What is being asked:
Resume the forum thread below about the new Platinum 24 that is hard to restart while warm, picking up right after its final line.

Extract provided:
# New Platinum 24 starting issue??



## fishrman (Oct 19, 2013)

OK, it starts fine. First pull yesterday and normally on the second pull at other times but here is the issue: Neighbor stopped to talk so I shut it off by simply throwing the switch from on to off. He left and I clicked the switch back on and gave it a pull and then another pull and yet another. After 10 pulls without even a hit I decided something must be amiss! I pulled it into the garage and let it sit for a few minutes. I don't remember if I choked it again or not, shouldn't have needed it as it was still plenty warm, at any rate on about the 3rd pull it finally started. 
I ran it for awhile and shut it off the same way a little later just to see if the problem still existed. Shut off the switch and tried starting it again. Same problem. It starts great cold but sure doesn't seem to start great warm. This is a brand new machine. Any pointers I could use to start it next time?


----------



## Blue Hill (Mar 31, 2013)

Pretty much the same with me. It seems like you need to give it at least partial choke to start even when warm. Most times at least. If there's pointers, I'm all ears.
Larry


----------



## micah68kj (Oct 8, 2011)

Blue Hill said:


> Pretty much the same with me. It seems like you need to give it at least partial choke to start even when warm. Most times at least. If there's pointers, I'm all ears.
> Larry


What he said Δ


----------



## Benny365 (Dec 4, 2013)

Is that with the AX engine or Briggs?

I have the briggs and it does the same thing. I have to choke it slightly to get it to pop off then immediately after I turn choke off.

Doesn't seem like it should be this way but I guess it is.


----------



## BB Cub (Jan 10, 2012)

I think that is the nature of the new motors. I have a snow tek and I shut if it off with the switch and refilled with gas and had to use choke too get it started also.gayland


----------



## BB Cub (Jan 10, 2012)

(Dataset rows)
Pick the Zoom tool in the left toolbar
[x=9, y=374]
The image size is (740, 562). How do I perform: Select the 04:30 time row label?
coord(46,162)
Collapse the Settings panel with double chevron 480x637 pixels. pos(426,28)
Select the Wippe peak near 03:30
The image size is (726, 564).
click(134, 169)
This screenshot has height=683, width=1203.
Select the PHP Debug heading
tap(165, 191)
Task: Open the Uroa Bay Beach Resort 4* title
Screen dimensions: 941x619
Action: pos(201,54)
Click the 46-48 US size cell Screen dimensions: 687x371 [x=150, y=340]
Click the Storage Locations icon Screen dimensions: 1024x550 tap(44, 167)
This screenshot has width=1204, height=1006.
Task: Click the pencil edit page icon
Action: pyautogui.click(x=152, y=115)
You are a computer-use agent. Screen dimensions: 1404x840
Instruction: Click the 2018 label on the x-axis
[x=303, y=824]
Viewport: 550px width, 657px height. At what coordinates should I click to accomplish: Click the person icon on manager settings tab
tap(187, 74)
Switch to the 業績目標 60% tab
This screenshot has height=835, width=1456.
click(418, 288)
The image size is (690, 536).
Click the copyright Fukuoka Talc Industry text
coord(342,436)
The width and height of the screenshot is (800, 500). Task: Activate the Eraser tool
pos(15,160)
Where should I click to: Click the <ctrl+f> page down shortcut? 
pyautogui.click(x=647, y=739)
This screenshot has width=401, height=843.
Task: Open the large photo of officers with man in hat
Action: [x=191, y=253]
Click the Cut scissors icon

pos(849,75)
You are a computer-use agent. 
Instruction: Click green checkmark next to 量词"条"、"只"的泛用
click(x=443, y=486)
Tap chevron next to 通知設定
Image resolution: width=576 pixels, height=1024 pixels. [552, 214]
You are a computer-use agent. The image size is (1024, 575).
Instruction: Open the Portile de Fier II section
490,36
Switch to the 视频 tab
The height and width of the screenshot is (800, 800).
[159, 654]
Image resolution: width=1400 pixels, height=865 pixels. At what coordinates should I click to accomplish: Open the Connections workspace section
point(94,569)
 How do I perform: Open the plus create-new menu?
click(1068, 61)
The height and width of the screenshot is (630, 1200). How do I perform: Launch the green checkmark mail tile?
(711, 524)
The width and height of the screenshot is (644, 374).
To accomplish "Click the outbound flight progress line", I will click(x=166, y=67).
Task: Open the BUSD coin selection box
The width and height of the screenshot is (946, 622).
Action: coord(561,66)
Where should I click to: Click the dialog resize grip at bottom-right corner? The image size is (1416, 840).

Task result:
problem might be that the carb is set to run lean and we will have to use choke on restart. might have to try and use primer and see if that works. maybe somebody will chime in and explain this to us better.


----------



## Kiss4aFrog (Nov 3, 2013)

When you say new carbs with lean mixture, I think you've nailed it. Be glad you only have to choke it to get it restarted and don't need to choke it to keep it from surging and have to operate with it on  The troy is that way.


----------



## Ryan (Dec 13, 2013)

Kiss4aFrog said:


> When you say new carbs with lean mixture, I think you've nailed it. Be glad you only have to choke it to get it restarted and don't need to choke it to keep it from surging and have to operate with it on  The troy is that way.



You mean they are supposed to run without the choke somewhat engaged? I think all 7 blowers that I use (Ariens and John Deere) have to have either 1/4 choke or 1/2 choke engaged to run the thing after starting otherwise it sputters and looses power. Most except the new Deluxe 30 will start with 3/4 or full choke on, even after they have been running awhile. The Deluxe 30 will start with 4 primes on 1/2 or 1/4 choke but still requires 1/4 choke to run without sputtering.


----------



## Kiss4aFrog (Nov 3, 2013)

If they are brand new it's the jetting of the carb. If they are a year or a few old it can be varnish or crap that found it's way to the jets.

My 2410 Troy is know for it and there was even a guide on what drill bits to use to open up the jets to cure the problem if cleaning doesn't help. I already have the mini drill bits on hand for this spring when I don't need the Troy and it's warmer. It's a pain to get to the carb as there are a couple covers and a number of screws to get to the two that hold the carb. Already pulled it once to clean and it don't do anything. Didn't have the drill bits at the time


----------



## fishrman (Oct 19, 2013)

Blue Hill said:


> Pretty much the same with me. It seems like you need to give it at least partial choke to start even when warm. Most times at least. If there's pointers, I'm all ears.
> Larry


Well, glad to hear someone else is having the same issue. Maybe I will write Ariens. They surely have an answer.


----------



## micah68kj (Oct 8, 2011)

I bought a *brand new* craftsman push mower a few years ago, maybe six or seven now. Has a Honda engine on it. Always starts first or second pull but *will not start* w/o choking it. I promise you, I can shut it off, walk around it and it won't start w/o choke. I really don't care either. It runs fine. We all know that we're living in nanny state'conditions and this is simply one of those conditions. Equipment just doesn't run as well.


----------



## Blue Hill (Mar 31, 2013)

Well there you go. All this time I thought it was just me.


----------



## JSteinhoff (Oct 6, 2013)

fisherman

Buy a Honda, problem solved.

Cheers,
HS928TAS


----------



## fishrman (Oct 19, 2013)

JSteinhoff said:


> fisherman
> 
> Buy a Honda, problem solved.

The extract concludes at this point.